En los tensos meses comprendidos entre el 17 de octubre del 45 y los comicios generales que catapultaron el liderazgo de Perón, los contrastes de los estilos y formas de hacer política de unos y otros pusieron sobre el tapete las transformaciones de la cultura política provincial y nacional: el que distinguía las rutinas del partido y la militancia del comité; y el que vinculaba el “trabajo político profesional” con la gestión de beneficios y servicios sociales o recreativos que traspasaba el umbral del partido y dotaban de nuevos significados el vínculo entre política, Estado y ciudadanía. De modo que esa potente metamorfosis operada en la esfera pública haría de las hilachas del partido radical la simiente de la identidad e imaginario peronista en la provincia.

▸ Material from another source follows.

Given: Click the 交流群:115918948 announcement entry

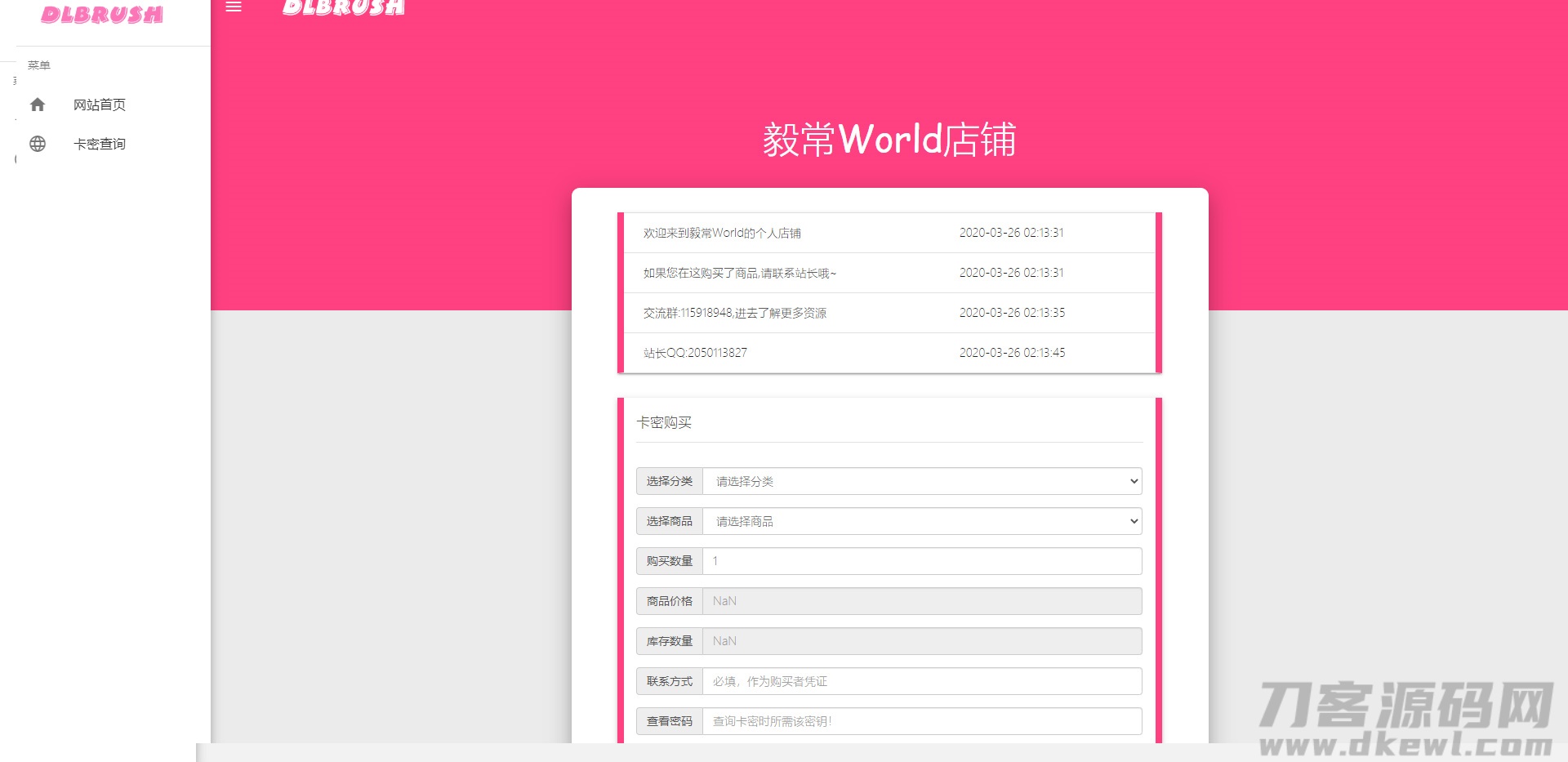Looking at the screenshot, I should (x=888, y=313).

Una transformación parecida a la que experimentaron las organizaciones obreras que, en la mayoría de los casos, declinaron autonomías e ideologías de izquierda para hacerse peronistas y volcarse de lleno en el campo político y electoral tras la fórmula encabezada por Perón y el radical Hortensio Quijano.
* La autora es historiadora del CONICET.